The Ng’enda CCC and the Health facility Management Team (HMT) need to collaborate with all the different stakeholders in HIV/AIDS prevention and control program in order to identify and implement a community sensitization and awareness programs on drug adherence. The team should also involve the church to take part since the largest proportion of the ART clients are Christians.
The facility HMT should also initiate community sensitization programs where the community members will be sensitized and empowered to strengthen family support systems and hence be aware of the benefit it has to both chronically ill patients in general, including ART clients, to the immediate family and the community at large.
The HMT also needs to design stigma reduction intervention both at individual and community level since it plays a key role in non-adherence. This needs a multidisciplinary approach as stigma is multifaceted and may take many different forms and occurs at different settings both at the concerned institutions and community levels.
The healthcare providers in the CCC need to counsel and encourage the clients on the benefits accrued from HIV status disclosure. They should also initiate a support system for the client treatment supporters to assist them to offer holistic and quality support to their ART clients.
The healthcare workers need also to improve their relationship and support adherence support systems. They should also have a positive attitude towards ART clients as they serve in the CCC.

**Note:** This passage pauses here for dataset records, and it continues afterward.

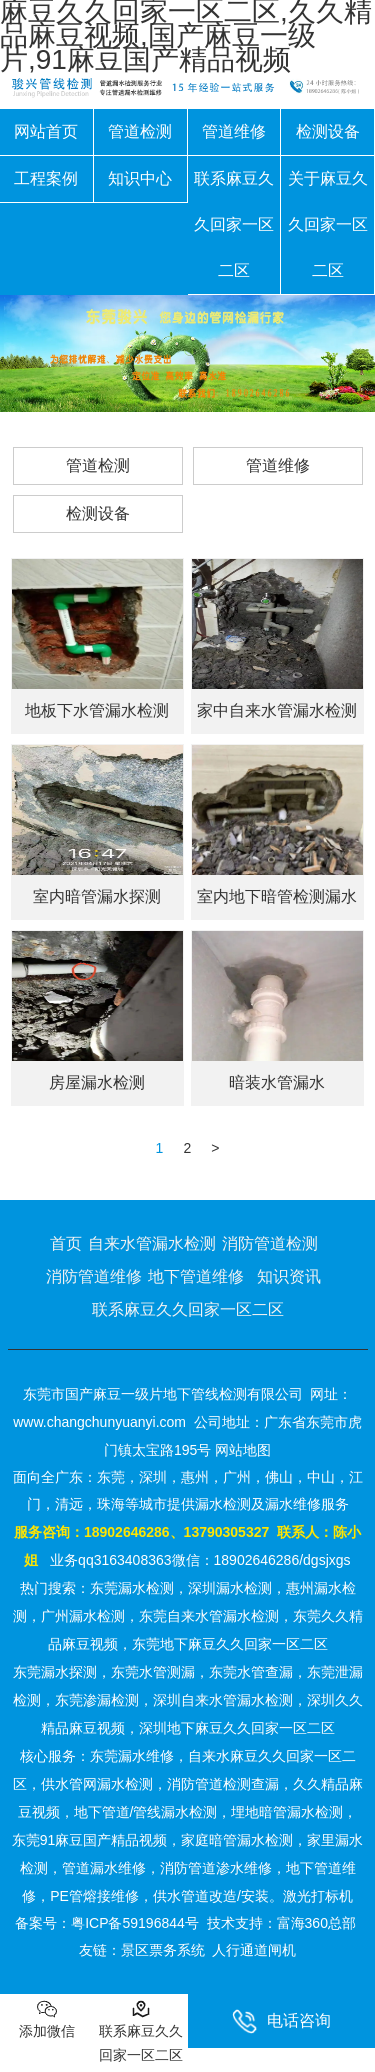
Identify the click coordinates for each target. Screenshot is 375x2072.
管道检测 (140, 131)
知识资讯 (289, 1276)
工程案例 (46, 178)
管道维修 (234, 131)
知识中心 (140, 178)
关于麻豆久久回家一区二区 (328, 224)
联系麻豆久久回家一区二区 (234, 224)
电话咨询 (281, 2021)
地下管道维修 (196, 1276)
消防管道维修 (94, 1276)
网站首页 (46, 131)
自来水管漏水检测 (152, 1243)
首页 (66, 1243)
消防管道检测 (270, 1243)
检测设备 (328, 131)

The County Government of Kiambu through the County HMT needs to plan and conduct a large scale adherence survey in order to identify critical factors contributing to non-adherence and roll out a countywide adherence improvement program across the health facilities offering CCC services in the County.

ACKNOWLEDGEMENTS

The authors give special thanks to the management of Ng’enda Health center and the clients who participated in this study. The authors also appreciate Mt. Kenya University Research Department for the support provided.